Under the foregoing views, the failure of the court to find upon the issue of plaintiff's beneficial ownership (which is assigned as error), becomes immaterial. The defendant's rights depend upon its acquiring the stock in good faith from the holder and apparent owner, and such rights are superior to those of the owner of an undisclosed equity.

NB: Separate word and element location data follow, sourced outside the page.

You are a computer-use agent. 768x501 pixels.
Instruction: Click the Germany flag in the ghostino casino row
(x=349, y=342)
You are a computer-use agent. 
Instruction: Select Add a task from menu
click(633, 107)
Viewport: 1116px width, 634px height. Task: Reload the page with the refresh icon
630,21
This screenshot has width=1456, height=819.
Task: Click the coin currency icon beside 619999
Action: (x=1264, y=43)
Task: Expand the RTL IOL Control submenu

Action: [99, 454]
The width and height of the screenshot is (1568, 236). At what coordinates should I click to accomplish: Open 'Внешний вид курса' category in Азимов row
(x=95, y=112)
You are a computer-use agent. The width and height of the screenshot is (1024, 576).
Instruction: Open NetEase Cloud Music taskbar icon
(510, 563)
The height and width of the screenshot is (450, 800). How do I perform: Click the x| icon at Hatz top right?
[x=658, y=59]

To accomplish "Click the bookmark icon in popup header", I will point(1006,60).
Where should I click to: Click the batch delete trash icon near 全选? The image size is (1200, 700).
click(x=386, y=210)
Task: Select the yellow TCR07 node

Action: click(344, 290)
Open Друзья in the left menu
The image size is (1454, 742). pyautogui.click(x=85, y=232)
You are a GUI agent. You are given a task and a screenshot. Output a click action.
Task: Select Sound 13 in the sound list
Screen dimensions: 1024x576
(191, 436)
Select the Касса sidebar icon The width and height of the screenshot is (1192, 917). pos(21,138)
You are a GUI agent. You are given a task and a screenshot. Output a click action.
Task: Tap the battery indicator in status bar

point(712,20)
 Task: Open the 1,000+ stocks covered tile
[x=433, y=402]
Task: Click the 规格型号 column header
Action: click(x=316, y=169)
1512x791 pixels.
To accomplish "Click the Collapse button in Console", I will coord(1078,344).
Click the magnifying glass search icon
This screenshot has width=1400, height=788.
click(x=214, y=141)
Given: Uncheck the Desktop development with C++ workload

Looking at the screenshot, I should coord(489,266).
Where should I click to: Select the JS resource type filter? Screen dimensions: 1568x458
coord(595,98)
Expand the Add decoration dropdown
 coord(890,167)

The appellant makes the point that the rule protecting bona fide purchasers is applicable only where the later claimant has acquired a legal, and not a mere equitable, title. ( Dupont v. Werthman, 10 Cal. 354, 368; Taylor v. Weston, 77 Cal. 534, 537, [20 P. 62].) It is urged that the bridge company acquired no more than an equitable right in the shares of stock because (a) it was only a pledgee, and (b) the transfer to it in pledge was not entered on the books of the corporation. On the first proposition it is said, and truly said, that a pledge does not transfer title to the property. (Civ. Code, sec. 2888; Haber v. Brown, 101 Cal. 445, 452, [35 P. 1035].) But it does vest in the pledgee a "special property" in the chattels pledged ( Williams v. Ashe, 111 Cal. 180, [43 P. 595]), and this is a legal interest. ( Wells v. Archer, 10 Serg. R. (Pa.) 412, [13 Am. Dec. 682]; Douglas v. People's Bank, 86 Ky. 176, [9 Am. St. Rep. 276, 5 S.W. 420].) Nor is it correct to say that a legal title or right is not vested under a sale or pledge of stock by delivery of a certificate duly indorsed without entry in the corporate books. The provision of section 324 of the Civil Code is that shares of stock "may be transferred by indorsement by signature of the proprietor, his agent, attorney, or legal representative, and the delivery of the certificate; but such transfer is not valid, except as to the parties thereto, until the same is . . . entered upon the books of the corporation. . . ." The effect of this provision, as construed by this court, is analogous to that of the statutes with reference to the recording of instruments affecting real property. The delivery of the indorsed certificate passes title, but such title cannot be asserted against purchasers or encumbrancers who have no notice of the transfer. ( Ashton v. Zeila M. Co., 134 Cal. 408, 410, [ 66 P. 494].) "It is not the law of this state, nor is it the law generally, that a transfer upon the books of the corporation is essential to the creation of a valid pledge." ( Spreckels v. Nevada Bank, 113 Cal. 272, 278, [54 Am. St. Rep. 248, 33 L. R. A. 459, 45 P. 329]; Weston v. Bear River etc. Co., 6 Cal. 425; People v. Elmore, 35 Cal. 653.)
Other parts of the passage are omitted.